▶ _Work instructions_: Copy, word for word, the lines of the listing below from the line with "[Menu] (23, 74)" up to and including the line with "3585701153 (24, 2262)". Drop the pictures.

▶ _Exercise inputs_:
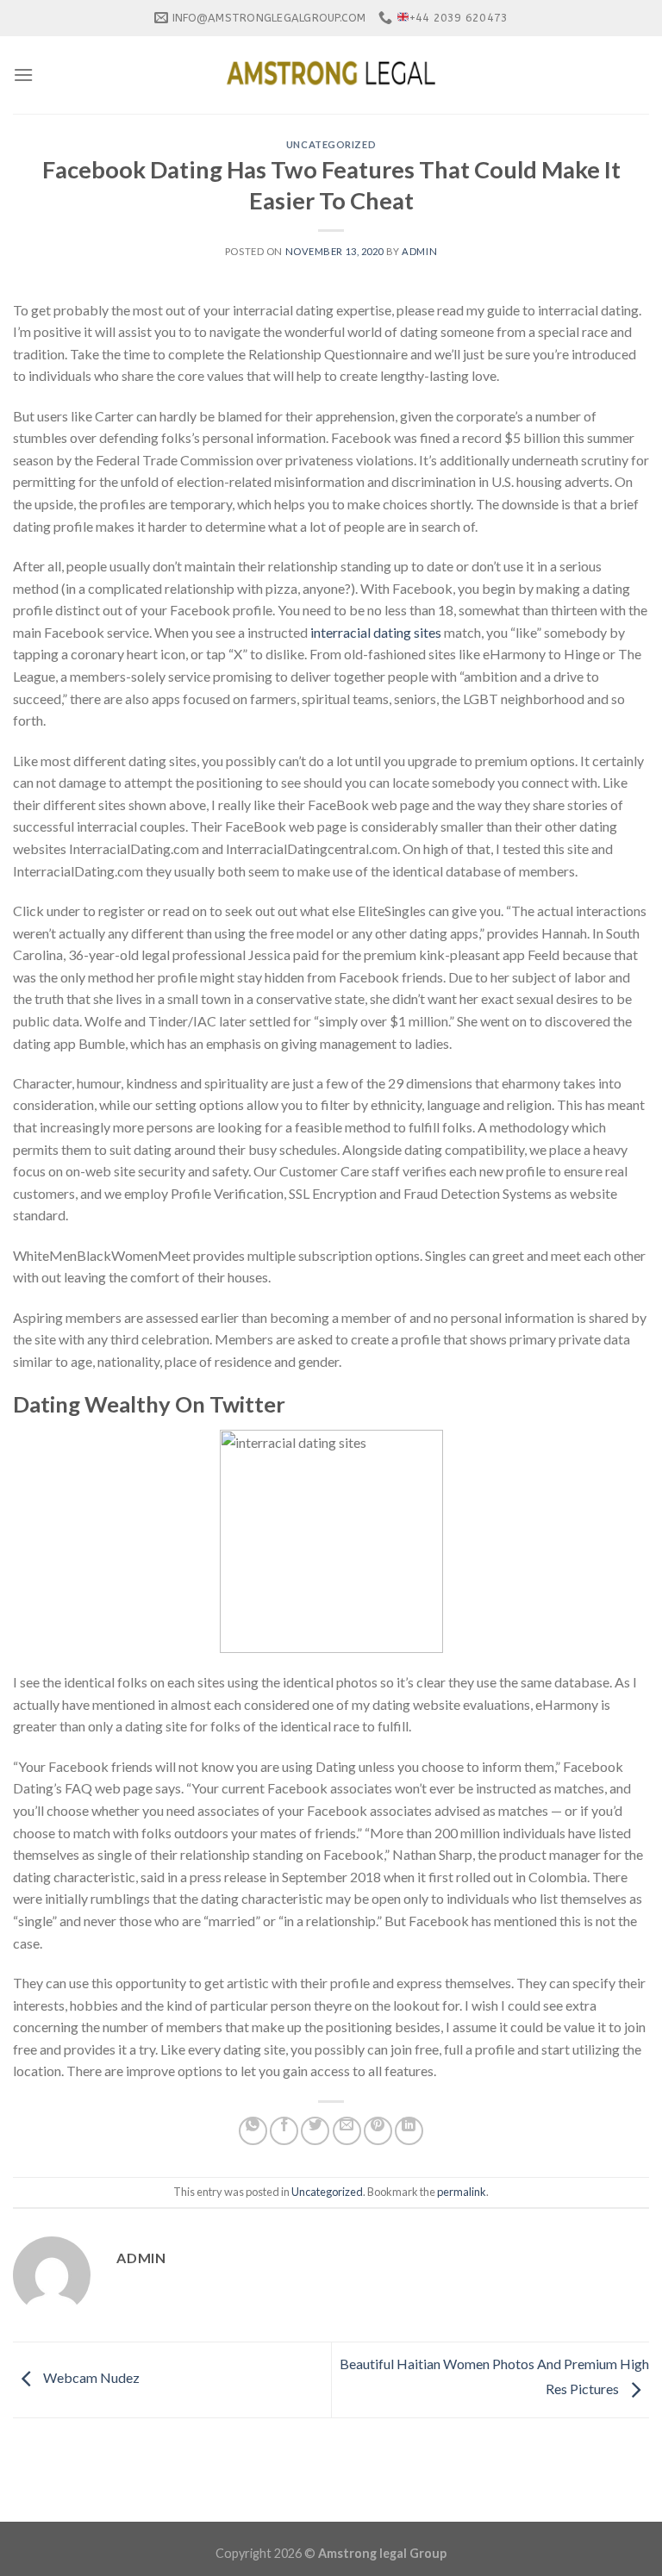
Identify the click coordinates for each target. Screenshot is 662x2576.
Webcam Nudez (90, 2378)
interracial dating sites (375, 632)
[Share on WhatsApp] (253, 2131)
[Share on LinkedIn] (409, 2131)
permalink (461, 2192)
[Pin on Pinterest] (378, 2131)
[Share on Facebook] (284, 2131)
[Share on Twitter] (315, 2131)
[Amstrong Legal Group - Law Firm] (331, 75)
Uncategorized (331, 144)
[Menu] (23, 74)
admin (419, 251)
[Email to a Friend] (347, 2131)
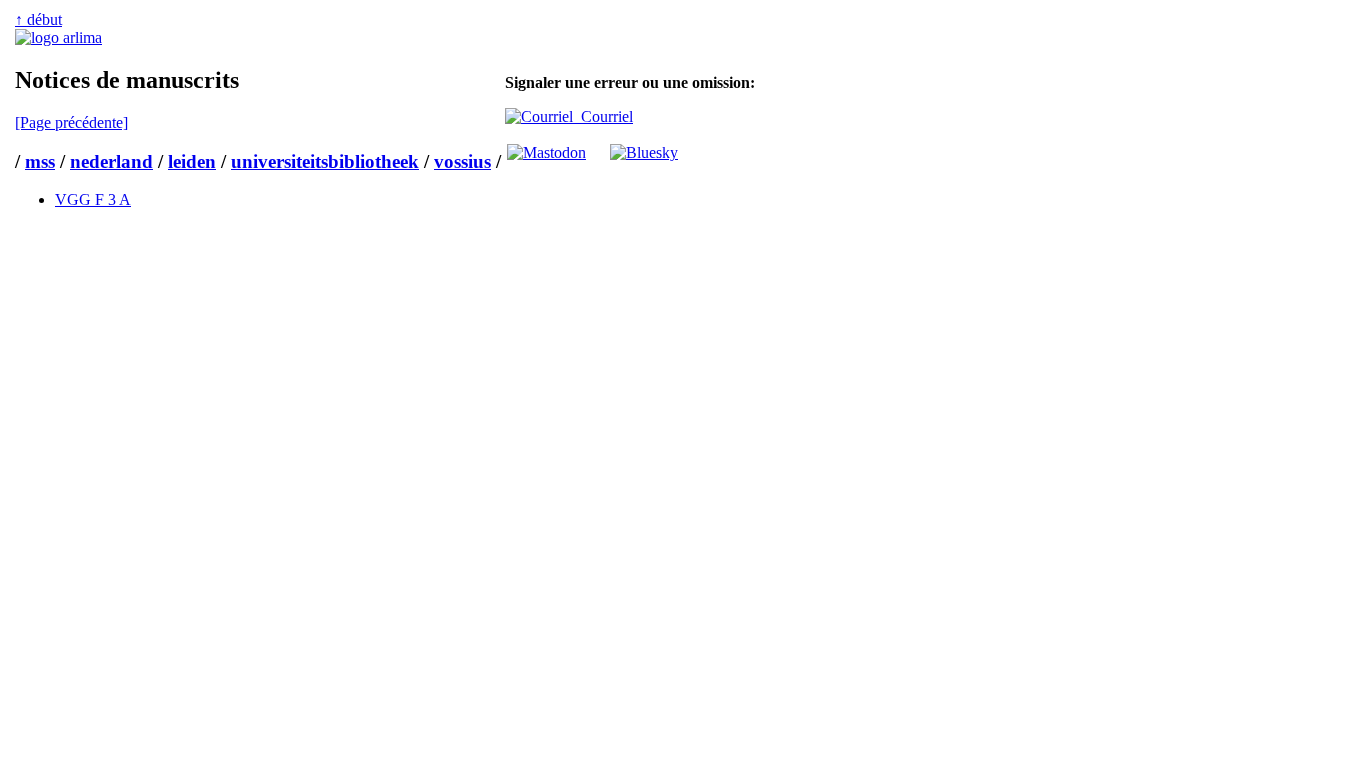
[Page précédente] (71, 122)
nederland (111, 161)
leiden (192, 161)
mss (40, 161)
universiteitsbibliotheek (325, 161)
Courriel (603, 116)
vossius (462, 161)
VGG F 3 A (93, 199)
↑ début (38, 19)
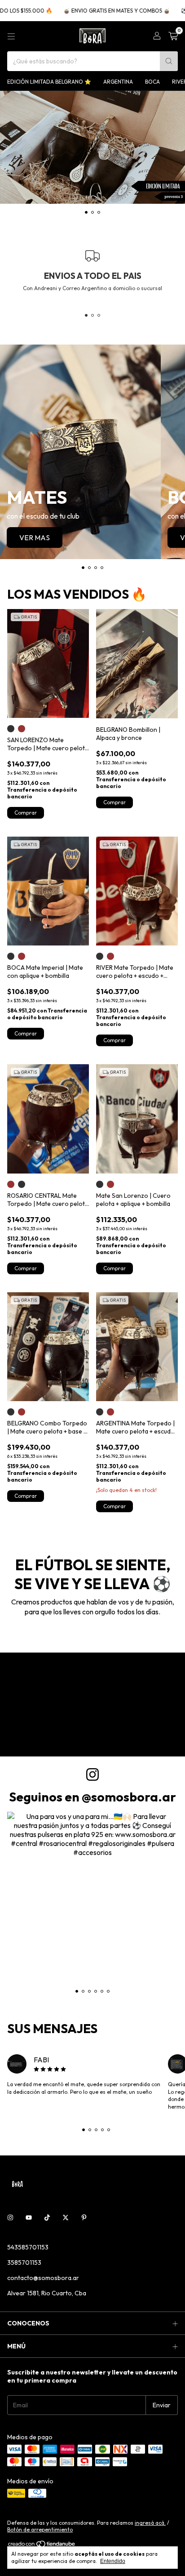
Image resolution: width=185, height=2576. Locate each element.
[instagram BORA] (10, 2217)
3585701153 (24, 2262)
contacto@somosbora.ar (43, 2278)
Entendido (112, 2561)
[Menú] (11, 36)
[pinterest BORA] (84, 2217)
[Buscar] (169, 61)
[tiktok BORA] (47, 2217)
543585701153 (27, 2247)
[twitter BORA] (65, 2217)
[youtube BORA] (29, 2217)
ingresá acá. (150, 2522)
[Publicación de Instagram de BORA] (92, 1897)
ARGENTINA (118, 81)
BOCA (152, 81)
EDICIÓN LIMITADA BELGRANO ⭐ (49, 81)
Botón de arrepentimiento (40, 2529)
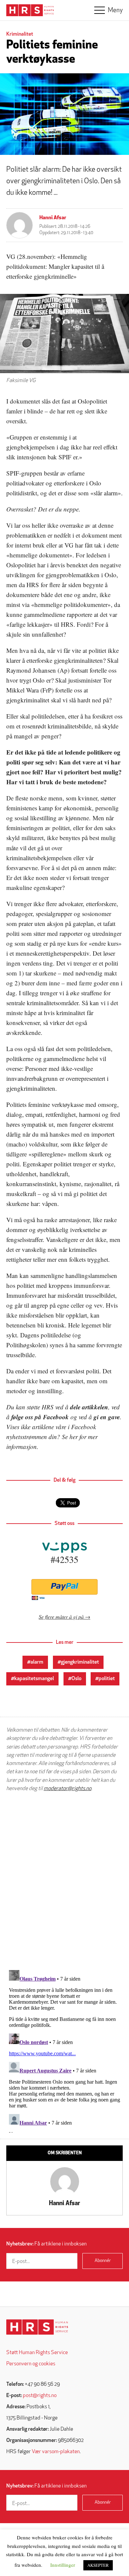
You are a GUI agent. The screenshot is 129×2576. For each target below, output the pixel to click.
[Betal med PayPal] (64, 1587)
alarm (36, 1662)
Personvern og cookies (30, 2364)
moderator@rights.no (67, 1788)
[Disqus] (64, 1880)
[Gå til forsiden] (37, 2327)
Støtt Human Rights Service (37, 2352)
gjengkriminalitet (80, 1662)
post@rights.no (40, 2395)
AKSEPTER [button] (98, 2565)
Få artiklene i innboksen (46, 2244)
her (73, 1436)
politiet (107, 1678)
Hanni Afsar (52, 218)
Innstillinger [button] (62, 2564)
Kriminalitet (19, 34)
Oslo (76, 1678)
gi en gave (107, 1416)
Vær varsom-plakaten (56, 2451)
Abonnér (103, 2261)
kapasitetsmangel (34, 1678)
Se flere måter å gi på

▶ _Expected answer_:
[Menu] (23, 74)
admin (419, 251)
[Email to a Friend] (347, 2131)
[Page précédente] (71, 122)
nederland (111, 161)
leiden (192, 161)
mss (40, 161)
universiteitsbibliotheek (325, 161)
Courriel (603, 116)
vossius (462, 161)
VGG F 3 A (93, 199)
↑ début (38, 19)
Image resolution: width=185, height=2576. Locate each element.
[instagram BORA] (10, 2217)
3585701153 (24, 2262)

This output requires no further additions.